Assodato questo fatto, si dovrebbe almeno cercare di contenere i danni. Ci si dovrebbe almeno rendere conto, del gioco a cui si sta giocando. Non basta un volto accorato e qualche brutto panegirico di situazione per saper gestire una situazione scivolosa – e a cavallo di ogni deontologia, giornalistica o meno.
Se alla fine quei danni arrivano – e non sono solo quell’etichetta da Baci Perugina del dolore ma anche e soprattutto lo spettacolo devastante di una donna violata che tenta di difendere il suo assassino – bisognerebbe avere, cara D’Urso, l’umiltà di riconoscerlo.
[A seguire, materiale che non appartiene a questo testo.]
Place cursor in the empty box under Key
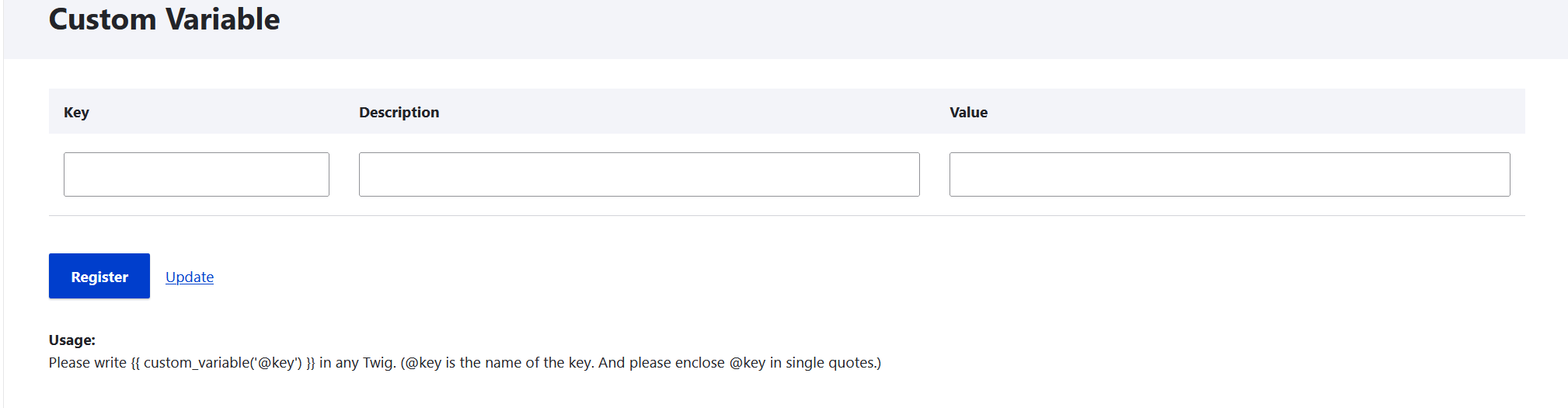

E fare qualcosa per sensibilizzare, bilanciare, tornare sui propri passi. Questo non ci piace, di te: non bastano 60 secondi di difesa sconclusionata e anche un po’ stizzita. Quando gli stizziti, anzi gli incazzati, siamo tutti noi per quei minuti d’orrore. Occorrono esperti – quelli veri, non i cartonati sul tuo videowall – che raccontino, informino, spieghino come fermare queste situazioni e come farsi aiutare. Come rompere lo schermo del male. E anche quello del televisore.